La visita del Papa León XIV a España, que incluirá una misa en la madrileña plaza de Cibeles el próximo 7 de junio coincidiendo con la festividad del Corpus Christi, marca un hito en la historia de la presencia papal. Este evento reúne en una sola escena la devoción de distintas épocas: la peregrinación medieval, la liturgia multitudinaria del siglo XX y la difusión digital del siglo XXI.
Durante siglos, el acercamiento al sumo pontífice requería una peregrinación a Roma, centrada en la figura de san Pedro y su tumba. La basílica construida por Constantino en el siglo IV sobre el sepulcro se convirtió en un destino clave para la cristiandad. Los papas de entonces rara vez salían de la ciudad, siendo notable el encuentro de León I Magno con Atila en el año 452, un evento que inspiró la elección del nombre del actual pontífice, evocando la protección del pueblo.
Los viajes papales, como el de Urbano II para predicar la Primera Cruzada en 1095, estaban orientados al gobierno y la movilización de la cristiandad. La devoción, sin embargo, fluía en sentido inverso, con fieles acudiendo a Roma. El primer Jubileo, proclamado por Bonifacio VIII en 1300, atrajo a cientos de miles de peregrinos con la promesa de perdón, aunque el papa seguía siendo una figura distante para la mayoría.
El siglo XIX intensificó la veneración. Tras la invasión de Roma en 1870, Pío IX se recluyó en el Vaticano, declarándose "prisionero". Paralelamente, el Concilio Vaticano I proclamó la infalibilidad pontificia, concentrando la autoridad espiritual. La prensa católica y las estampas popularizaron su imagen. Su sucesor, León XIII, sentó las bases de la doctrina social de la Iglesia con la encíclica Rerum novarum (1891).

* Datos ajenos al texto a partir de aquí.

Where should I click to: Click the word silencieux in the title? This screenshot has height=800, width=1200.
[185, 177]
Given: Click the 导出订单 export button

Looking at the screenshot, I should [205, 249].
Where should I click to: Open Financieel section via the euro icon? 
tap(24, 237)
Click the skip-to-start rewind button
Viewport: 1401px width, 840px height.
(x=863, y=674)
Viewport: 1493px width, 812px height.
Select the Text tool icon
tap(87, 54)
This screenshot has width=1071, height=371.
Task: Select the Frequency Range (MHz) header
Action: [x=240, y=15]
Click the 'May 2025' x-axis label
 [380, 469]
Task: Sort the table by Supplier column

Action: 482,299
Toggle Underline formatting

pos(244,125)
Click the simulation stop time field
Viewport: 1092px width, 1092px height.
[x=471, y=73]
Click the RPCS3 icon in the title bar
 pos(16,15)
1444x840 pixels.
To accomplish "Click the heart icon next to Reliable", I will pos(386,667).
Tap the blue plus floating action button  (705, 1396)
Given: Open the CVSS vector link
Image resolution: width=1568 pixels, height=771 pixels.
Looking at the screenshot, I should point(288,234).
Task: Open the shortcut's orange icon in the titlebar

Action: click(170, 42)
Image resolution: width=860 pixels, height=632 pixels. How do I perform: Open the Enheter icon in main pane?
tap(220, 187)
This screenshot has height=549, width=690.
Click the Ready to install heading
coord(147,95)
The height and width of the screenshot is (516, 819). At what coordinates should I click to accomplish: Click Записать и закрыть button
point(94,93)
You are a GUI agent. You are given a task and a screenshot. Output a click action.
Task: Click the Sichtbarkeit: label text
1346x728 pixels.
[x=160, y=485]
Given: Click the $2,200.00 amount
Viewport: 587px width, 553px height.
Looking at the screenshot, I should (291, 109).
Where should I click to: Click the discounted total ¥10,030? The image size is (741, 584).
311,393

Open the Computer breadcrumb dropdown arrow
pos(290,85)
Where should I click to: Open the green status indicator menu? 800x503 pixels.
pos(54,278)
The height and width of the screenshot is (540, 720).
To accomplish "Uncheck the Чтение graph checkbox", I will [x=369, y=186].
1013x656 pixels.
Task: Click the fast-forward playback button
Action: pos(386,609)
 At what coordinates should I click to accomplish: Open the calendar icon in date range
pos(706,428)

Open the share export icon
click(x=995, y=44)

La voz del papa traspasó fronteras con la inauguración de Radio Vaticano por Pío XI en 1931, gracias a la tecnología de Guglielmo Marconi. Pío XII amplió este alcance con mensajes radiofónicos de alcance mundial y fue el primer papa en aparecer en televisión en 1949.
El paso definitivo lo dio Pablo VI, quien en 1964 realizó el primer viaje internacional de un papa en avión a Tierra Santa. Continuó visitando los cinco continentes, ganándose el apodo de "papa peregrino". Juan Pablo II elevó esta práctica a eje de su pontificado, recorriendo millones de kilómetros y congregando multitudes, como en las Jornadas Mundiales de la Juventud, donde misas llegaron a reunir a varios millones de personas.
La comparación del papa con una "estrella de rock espiritual", acuñada por críticos como Terry Eagleton, describe la dimensión mediática, aunque omite la profunda tradición milenaria del papado. Tras los estadios, las redes sociales marcaron otra transformación. Benedicto XVI inauguró la cuenta @Pontifex en 2012, convirtiéndose en el primer papa digital.
El papa Francisco continuó esta línea, estrenando cuenta de Instagram en 2016 y alcanzando un millón de seguidores en horas. Su relación con los fieles se volvió cotidiana a través de smartphones, apareciendo en noticias, vídeos y memes. En 2020, sus mensajes alcanzaron 27.000 millones de vistas, y su bendición Urbi et Orbi en plena crisis sanitaria, retransmitida globalmente, unió a millones a través de las pantallas.
León XIV hereda esta faceta de papa de la era tecnológica. Su elección en 2025 fue la primera de la era de TikTok, y su debut en Instagram repitió el fenómeno de Francisco, superando el millón de seguidores rápidamente. Actualmente, las cuentas pontificias suman decenas de millones de seguidores.
La historia de la devoción papal es la historia de sus formas de hacerse presente. La misa de León XIV en Cibeles encapsula esta evolución, demostrando que, aunque el medio, el lenguaje y la forma hayan cambiado, el impulso fundamental de ver de cerca al sucesor de Pedro permanece intacto.